Hosack Geoffrey R, Rossignol Philippe A, van den Driessche P
Department of Fisheries and Wildlife, Oregon State University, 104 Nash Hall, Corvallis, OR 97331-3803, USA.
J Theor Biol. 2008 Nov 7;255(1):16-25. doi: 10.1016/j.jtbi.2008.07.033. Epub 2008 Jul 30.
The theoretical underpinning of our struggle with vector-borne disease, and still our strongest tool, remains the basic reproduction number, R(0), the measure of long term endemicity. Despite its widespread application, R(0) does not address the dynamics of epidemics in a model that has an endemic equilibrium. We use the concept of reactivity to derive a threshold index for epidemicity, E(0), which gives the maximum number of new infections produced by an infective individual at a disease free equilibrium. This index describes the transitory behavior of disease following a temporary perturbation in prevalence. We demonstrate that if the threshold for epidemicity is surpassed, then an epidemic peak can occur, that is, prevalence can increase further, even when the disease is not endemic and so dies out. The relative influence of parameters on E(0) and R(0) may differ and lead to different strategies for control. We apply this new threshold index for epidemicity to models of vector-borne disease because these models have a long history of mathematical analysis and application. We find that both the transmission efficiency from hosts to vectors and the vector-host ratio may have a stronger effect on epidemicity than endemicity. The duration of the extrinsic incubation period required by the pathogen to transform an infected vector to an infectious vector, however, may have a stronger effect on endemicity than epidemicity. We use the index E(0) to examine how vector behavior affects epidemicity. We find that parasite modified behavior, feeding bias by vectors for infected hosts, and heterogeneous host attractiveness contribute significantly to transitory epidemics. We anticipate that the epidemicity index will lead to a reevaluation of control strategies for vector-borne disease and be applicable to other disease transmission models.

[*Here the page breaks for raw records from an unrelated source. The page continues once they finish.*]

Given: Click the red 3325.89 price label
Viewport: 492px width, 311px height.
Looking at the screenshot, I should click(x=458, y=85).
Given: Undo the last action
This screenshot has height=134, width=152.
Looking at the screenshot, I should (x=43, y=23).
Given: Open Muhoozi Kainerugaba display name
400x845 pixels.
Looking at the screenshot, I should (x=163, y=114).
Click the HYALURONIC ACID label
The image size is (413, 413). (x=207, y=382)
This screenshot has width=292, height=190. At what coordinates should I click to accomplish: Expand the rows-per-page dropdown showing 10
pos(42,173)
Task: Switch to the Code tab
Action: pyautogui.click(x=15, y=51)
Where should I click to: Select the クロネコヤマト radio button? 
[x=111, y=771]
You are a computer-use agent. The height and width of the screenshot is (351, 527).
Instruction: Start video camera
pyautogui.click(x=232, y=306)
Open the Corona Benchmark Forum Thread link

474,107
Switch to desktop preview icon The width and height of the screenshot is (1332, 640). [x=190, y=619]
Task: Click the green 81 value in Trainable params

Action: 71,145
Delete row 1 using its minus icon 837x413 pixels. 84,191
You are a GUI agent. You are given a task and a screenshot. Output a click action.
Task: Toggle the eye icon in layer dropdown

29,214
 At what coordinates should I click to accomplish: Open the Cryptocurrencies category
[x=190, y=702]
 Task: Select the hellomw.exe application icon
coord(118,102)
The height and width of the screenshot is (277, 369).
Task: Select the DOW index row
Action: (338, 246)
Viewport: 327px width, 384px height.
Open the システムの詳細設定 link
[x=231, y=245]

我们与媒介传播疾病作斗争的理论基础,也是我们目前最有力的工具,仍然是基本再生数R(0),即长期地方性流行程度的衡量指标。尽管R(0)得到了广泛应用,但在具有地方病平衡点的模型中,它并未涉及流行病的动态变化。我们利用反应性的概念推导出一个流行病阈值指数E(0),该指数表示在无病平衡点上,一个感染个体所能产生的新感染的最大数量。这个指数描述了患病率受到暂时扰动后疾病的短暂行为。我们证明,如果超过了流行病阈值,那么就可能出现疫情高峰,也就是说,即使该疾病并非地方性流行且最终会消失,患病率仍可能进一步上升。参数对E(0)和R(0)的相对影响可能不同,从而导致不同的控制策略。我们将这个新的流行病阈值指数应用于媒介传播疾病模型,因为这些模型有着悠久的数学分析和应用历史。我们发现,从宿主到媒介的传播效率以及媒介与宿主的比例对流行病的影响可能比对地方性流行的影响更强。然而,病原体将受感染媒介转变为感染性媒介所需的外在潜伏期的持续时间,对地方性流行的影响可能比对流行病的影响更强。我们利用指数E(0)来研究媒介行为如何影响流行病。我们发现,寄生虫改变的行为、媒介对受感染宿主的摄食偏好以及宿主的异质性吸引力对短暂性流行病有显著影响。我们预计,这个流行病指数将促使人们重新评估媒介传播疾病的控制策略,并适用于其他疾病传播模型。